The U.S. Health and Human Services Inspector General reported Monday that Medicare spent $1.5 billion over the decade ending in 2014 on health services related to failed or recalled cardiac devices.
The report did not name the device makers, but firms with Minnesota operations are among the leading sources of cardiac devices.
In addition to the $1.5 billion, Medicare recipients spent $140 million satisfying co-payments and deductibles related to failed heart devices over the study's 10-year period.
The report says recalls of medical devices nearly doubled from 2003 through 2012, but the government lacks good data to track costs and problem devices. Lack of information impedes the Food and Drug Administration's and the Centers for Medicare and Medicaid Services' ability "to identify poorly performing devices as early as possible."

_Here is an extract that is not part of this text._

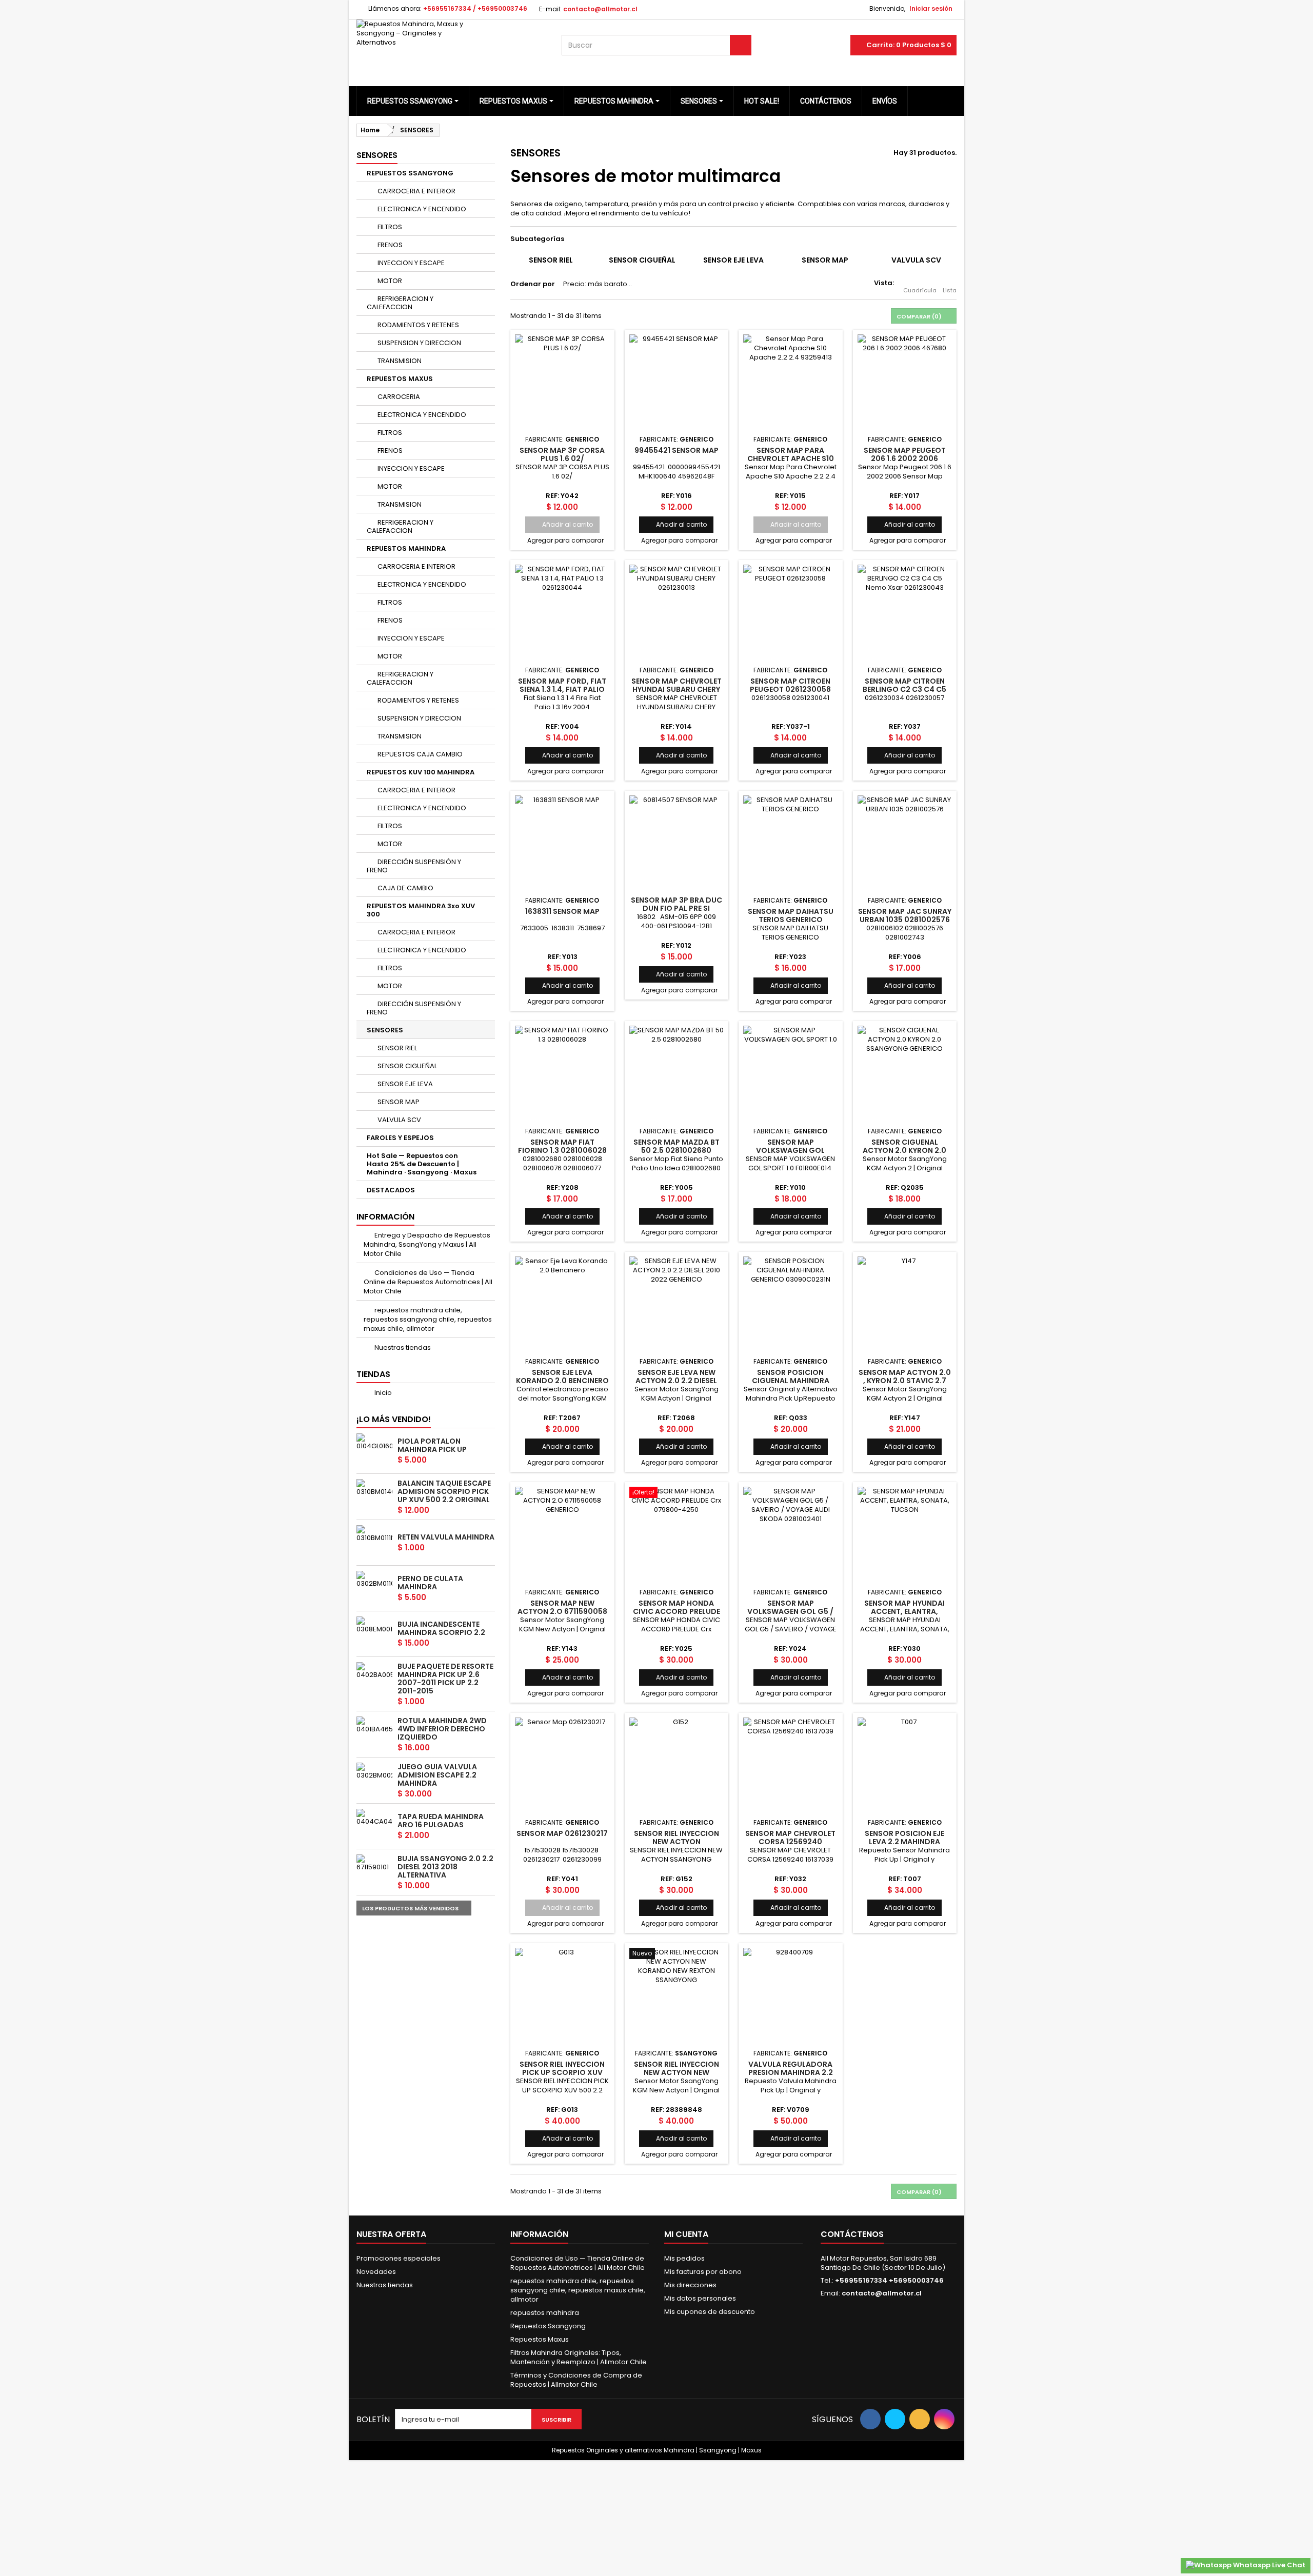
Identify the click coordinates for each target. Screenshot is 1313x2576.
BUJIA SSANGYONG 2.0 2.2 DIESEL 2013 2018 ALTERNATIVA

Medical Alley CEO Shaye Mandle questioned the value of the report. The head of a medical technology trade group said he's not sure how the federal government came up with the dollar cost. He said things are done a lot differently now compared to 2004, the study's first year.
"This is a lot of old data and a lot of data that it just isn't clear how certain costs are connected and I think the number would be very different today," Mandle said.
The Inspector General's office is recommending Centers for Medicare and Medicaid Services require that a device identifier is included on the next version of claim forms and require hospitals to report if a device replacement procedure resulted from a device recall or premature failure.
The centers say the recognizes the value of stepped up reporting in cases where costs increase and is studying whether additional reporting would place an unnecessary burden on doctors.